SAN FRANCISCO, (Reuters) – A California girl abducted at age 11 in 1991 has been found alive, police said yesterday, adding her kidnapper apparently fathered two children with her and kept all three living in tents and sheds behind his house.
Jaycee Dugard had been missing since she was abducted near her home in South Lake Tahoe, east of San Francisco, on June 10, 1991, by two people in a gray sedan.
“It’s a pretty spectacular story just to find someone like that. Someone we assumed was dead,” said Bill Clark, the chief assistant district attorney for El Dorado County, an area east of Sacramento that stretches into the Sierra Nevada and to South Lake Tahoe.
Dugard’s alleged kidnapper, Phillip Craig Garrido, 58, a registered sex offender in California who served time in prison for rape and kidnapping, and Nancy Garrido, 54, were in custody after being arrested on Wednesday, police said.
Dugard was healthy, El Dorado Undersheriff Fred Kollar said, but “living in a backyard the last 18 years must take its toll,” he added.
“None of the children had ever been to school, none had been to a doctor, they were kept in complete isolation in this compound, if you will, at the house,” Kollar said.

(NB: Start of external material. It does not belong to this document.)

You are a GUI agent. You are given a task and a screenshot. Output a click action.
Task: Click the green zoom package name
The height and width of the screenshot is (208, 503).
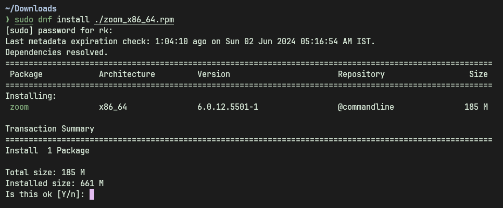[19, 107]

Suspicions were first raised after Garrido tried to enter the University of California at Berkeley campus to pass out leaflets with his two daughters.
His interaction with the two female minors, aged 11 and 15, raised suspicion and a police officer looked into his background.
The next day, during a visit with his parole officer, Garrido brought his wife, the two minors and a female named Allissa — who later proved to be Dugard — whom the officer had never seen before.
The district attorney’s office said it would file charges by today.
Dugard was walking to a bus stop near her home when the gray sedan pulled up next to her and she was yanked inside.
Carl Probyn, the girl’s stepfather, told television that “we both cried for about 10 minutes” after he and her mother were alerted by authorities that she had been found alive.